La disciplina che continua a rappresentare l’ostacolo maggiore resta Fisica. Nel secondo turno l’hanno svolta in 44mila, molti dei quali avevano deciso di ripetere la prova dopo la performance deludente di novembre. I risultati, tuttavia, sono rimasti in linea con quelli del primo appello: complessivamente, si stima che siano circa 10mila gli studenti ad aver ottenuto almeno 18.
Secondo le prime proiezioni, proprio questo numero — intorno ai 10mila — potrebbe coincidere con quello dei candidati che hanno superato tutte e tre le materie. Così, con tre sufficienze, sarebbe riempita più di metà graduatoria nazionale.
La novità su chi entrerà nella graduatoria di Medicina
Per evitare che il numero dei posti disponibili nelle facoltà di Medicina sia superiore ai promossi in tutte e tre le materie del semestre filtro, la ministra Bernini ha annunciato dei correttivi in corso d’opera. Le regole vigenti, infatti, prevedono che solo chi ha ottenuto almeno 18/30 in tutti e tre gli esami possa accedere alla graduatoria. Dopo la pubblicazione dei risultati del secondo appello, attesi tra oggi (22 dicembre) e domani (23 dicembre), verrà emanato un decreto ministeriale per ammettere in graduatoria anche chi ha ottenuto una o due insufficienze nei test.

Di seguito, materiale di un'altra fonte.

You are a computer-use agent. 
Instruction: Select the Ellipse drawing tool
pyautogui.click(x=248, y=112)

“A seconda del modo in cui (gli studenti) si sono posizionati negli esami che hanno sostenuto, che non sono più test selettivi ghigliottina ma esami di profitto, entreranno nella graduatoria con tre voti pieni, due voti pieni e un debito formativo, un voto pieno e due debiti formativi“. Lo ha spiegato Bernini nella sua informativa alla Camera del 18 dicembre.

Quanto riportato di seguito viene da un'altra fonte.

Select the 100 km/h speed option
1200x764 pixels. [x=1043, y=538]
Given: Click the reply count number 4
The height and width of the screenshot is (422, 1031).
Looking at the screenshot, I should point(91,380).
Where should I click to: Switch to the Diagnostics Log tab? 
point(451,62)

Dunque, nella graduatoria di Medicina di quest’anno entreranno prima gli studenti che hanno superato tutti e tre gli esami, poi quelli che ne hanno passati due, e infine coloro che hanno preso la sufficienza in una sola prova. Perciò, anche chi non ha ottenuto almeno tre 18 sarà assegnato a una sede universitaria (fino a esaurimento posti). Ovviamente, più alta è la posizione in graduatoria, maggiori sono le possibilità di essere assegnati all’ateneo indicato come prima scelta al momento dell’iscrizione.
La ministra ha specificato che chi ha registrato una o più insufficienze dovrà recuperare i crediti formativi mancanti. I debiti, ha aggiunto, “verranno escussi non già a livello nazionale ma nei singoli atenei di formazione“. Per il recupero dei crediti, non saranno previsti test nazionali: le prove saranno organizzate e gestite direttamente dalle università.